Short exercise 1
Please quote the rows of the stored data verbatim, starting at the line that contains "The width and height of the screenshot is (924, 1307)." and ending at the line that contains "tap(273, 96)", with both of those lines included.

Supplied text
***
I have loads of snails in the tank... It was previously an overgrown neglected tank. I washed the plants yesterday morning while aquascaping and hundreds of freshly-hatched snails were all over the sink.

They'll readily eat those, right? Is it like a rare snack that they do it, or is it one of their accepted foods?


----------



## Notorious93 (Jun 3, 2013)

They do fine with adult shrimp or crayfish. Its the Frys you need to seperate


----------



## GuppyGuppyGuppyGuppyGuppy (Feb 11, 2012)

Also, are these guys like ultra sensitive to water quality? I only have an ammonia test kit (and weird fancy test kits from saltwater days for Kh and Calcium) so I can do full tests, but the ammonia reading was between 0 and .15 ppm ... It didn't really match any of the colors on the reading card, so it likely isn't at .15 ppm. It's probably closer to 0...

Also, the tank temperature is in the low 70s, maybe 73-74. I don't have a heater in there, but the pump makes a ton of heat and so do the lights.


----------



## GuppyGuppyGuppyGuppyGuppy (Feb 11, 2012)

Just an update if anyone cares...

The two male puffers I originally purchased yesterday died, as I mentioned previously, and today I got a male and a female. Now there are 2 females and 1 male, and the male is following the two females around bugging them. They're all three actively swimming around the tank together. I have the lights and pumps turned off so that they stay calm.

I think what did the other two in was the intense lighting and current. Tomorrow I'm going to find the original pump for the tank and put it back in. I upgraded from the original 250gph to a 350gph because this was previously a hard coral reef tank.

I think these three should make it. They look active and happy.


----------



## lamiskool (Jul 1, 2011)

Glad to hear, my puffer is one of my favorite fish that I keep.


----------



## GuppyGuppyGuppyGuppyGuppy (Feb 11, 2012)

lamiskool said:


> Glad to hear, my puffer is one of my favorite fish that I keep.


Yeah, they're awesome to watch! They're the cutest things ever too. :red_mouth


----------
***
Short exercise 2
Print the part of the puffer forum thread starting at "I have loads" and ending at "over the sink.", word for word.

Stored data
***
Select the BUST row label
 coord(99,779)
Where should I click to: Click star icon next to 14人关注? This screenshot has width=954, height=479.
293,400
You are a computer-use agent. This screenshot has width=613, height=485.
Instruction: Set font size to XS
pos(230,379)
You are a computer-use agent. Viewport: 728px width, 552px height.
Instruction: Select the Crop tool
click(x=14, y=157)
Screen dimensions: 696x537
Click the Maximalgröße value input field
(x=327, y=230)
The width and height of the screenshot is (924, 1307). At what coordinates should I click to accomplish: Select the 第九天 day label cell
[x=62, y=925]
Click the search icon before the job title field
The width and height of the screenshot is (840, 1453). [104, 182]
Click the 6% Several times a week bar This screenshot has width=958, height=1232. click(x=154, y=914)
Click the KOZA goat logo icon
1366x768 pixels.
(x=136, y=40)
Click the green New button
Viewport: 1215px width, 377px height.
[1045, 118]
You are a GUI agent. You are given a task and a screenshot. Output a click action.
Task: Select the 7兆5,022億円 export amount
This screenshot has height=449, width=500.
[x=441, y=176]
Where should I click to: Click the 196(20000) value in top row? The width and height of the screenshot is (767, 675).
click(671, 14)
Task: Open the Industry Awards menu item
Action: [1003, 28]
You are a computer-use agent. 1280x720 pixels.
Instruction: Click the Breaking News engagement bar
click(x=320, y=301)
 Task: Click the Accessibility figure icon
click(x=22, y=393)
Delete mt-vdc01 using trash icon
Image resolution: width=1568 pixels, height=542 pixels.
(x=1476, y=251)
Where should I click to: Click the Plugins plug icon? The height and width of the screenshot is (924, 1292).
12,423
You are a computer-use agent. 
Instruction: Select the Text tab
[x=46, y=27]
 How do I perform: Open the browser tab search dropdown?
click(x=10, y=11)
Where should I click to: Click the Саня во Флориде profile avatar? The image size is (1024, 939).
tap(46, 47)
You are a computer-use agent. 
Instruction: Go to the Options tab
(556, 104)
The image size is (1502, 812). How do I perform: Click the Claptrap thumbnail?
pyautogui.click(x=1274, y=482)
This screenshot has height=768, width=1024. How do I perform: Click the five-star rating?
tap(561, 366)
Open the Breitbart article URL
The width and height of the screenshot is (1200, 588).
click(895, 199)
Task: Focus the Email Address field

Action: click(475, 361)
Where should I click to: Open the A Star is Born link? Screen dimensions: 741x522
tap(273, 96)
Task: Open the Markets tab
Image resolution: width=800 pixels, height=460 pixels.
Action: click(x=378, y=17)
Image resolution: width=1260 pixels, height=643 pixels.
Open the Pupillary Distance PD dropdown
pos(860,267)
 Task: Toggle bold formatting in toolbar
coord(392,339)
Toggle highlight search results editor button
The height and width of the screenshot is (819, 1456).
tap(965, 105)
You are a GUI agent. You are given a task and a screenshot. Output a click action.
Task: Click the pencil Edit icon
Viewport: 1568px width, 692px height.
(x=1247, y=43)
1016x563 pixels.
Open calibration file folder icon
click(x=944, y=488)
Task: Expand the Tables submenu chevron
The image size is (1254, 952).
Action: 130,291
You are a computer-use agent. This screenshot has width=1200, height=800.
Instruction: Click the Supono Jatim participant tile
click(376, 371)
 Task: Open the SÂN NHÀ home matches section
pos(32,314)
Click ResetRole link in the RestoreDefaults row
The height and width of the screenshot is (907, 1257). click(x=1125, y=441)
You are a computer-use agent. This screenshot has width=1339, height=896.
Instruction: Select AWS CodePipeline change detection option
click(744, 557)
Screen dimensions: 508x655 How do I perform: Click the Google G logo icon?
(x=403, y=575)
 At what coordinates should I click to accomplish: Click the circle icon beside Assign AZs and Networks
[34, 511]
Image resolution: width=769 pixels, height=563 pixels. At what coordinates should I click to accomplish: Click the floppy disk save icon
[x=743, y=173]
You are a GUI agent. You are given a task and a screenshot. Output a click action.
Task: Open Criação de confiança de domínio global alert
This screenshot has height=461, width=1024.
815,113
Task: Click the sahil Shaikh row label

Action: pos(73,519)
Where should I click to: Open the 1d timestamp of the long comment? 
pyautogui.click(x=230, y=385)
***
Task response 1
The width and height of the screenshot is (924, 1307). At what coordinates should I click to accomplish: Select the 第九天 day label cell
[x=62, y=925]
Click the search icon before the job title field
The width and height of the screenshot is (840, 1453). [104, 182]
Click the 6% Several times a week bar This screenshot has width=958, height=1232. click(x=154, y=914)
Click the KOZA goat logo icon
1366x768 pixels.
(x=136, y=40)
Click the green New button
Viewport: 1215px width, 377px height.
[1045, 118]
You are a GUI agent. You are given a task and a screenshot. Output a click action.
Task: Select the 7兆5,022億円 export amount
This screenshot has height=449, width=500.
[x=441, y=176]
Where should I click to: Click the 196(20000) value in top row? The width and height of the screenshot is (767, 675).
click(671, 14)
Task: Open the Industry Awards menu item
Action: [1003, 28]
You are a computer-use agent. 1280x720 pixels.
Instruction: Click the Breaking News engagement bar
click(x=320, y=301)
 Task: Click the Accessibility figure icon
click(x=22, y=393)
Delete mt-vdc01 using trash icon
Image resolution: width=1568 pixels, height=542 pixels.
(x=1476, y=251)
Where should I click to: Click the Plugins plug icon? The height and width of the screenshot is (924, 1292).
12,423
You are a computer-use agent. 
Instruction: Select the Text tab
[x=46, y=27]
 How do I perform: Open the browser tab search dropdown?
click(x=10, y=11)
Where should I click to: Click the Саня во Флориде profile avatar? The image size is (1024, 939).
tap(46, 47)
You are a computer-use agent. 
Instruction: Go to the Options tab
(556, 104)
The image size is (1502, 812). How do I perform: Click the Claptrap thumbnail?
pyautogui.click(x=1274, y=482)
This screenshot has height=768, width=1024. How do I perform: Click the five-star rating?
tap(561, 366)
Open the Breitbart article URL
The width and height of the screenshot is (1200, 588).
click(895, 199)
Task: Focus the Email Address field

Action: click(475, 361)
Where should I click to: Open the A Star is Born link? Screen dimensions: 741x522
tap(273, 96)

Task response 2
I have loads of snails in the tank... It was previously an overgrown neglected tank. I washed the plants yesterday morning while aquascaping and hundreds of freshly-hatched snails were all over the sink.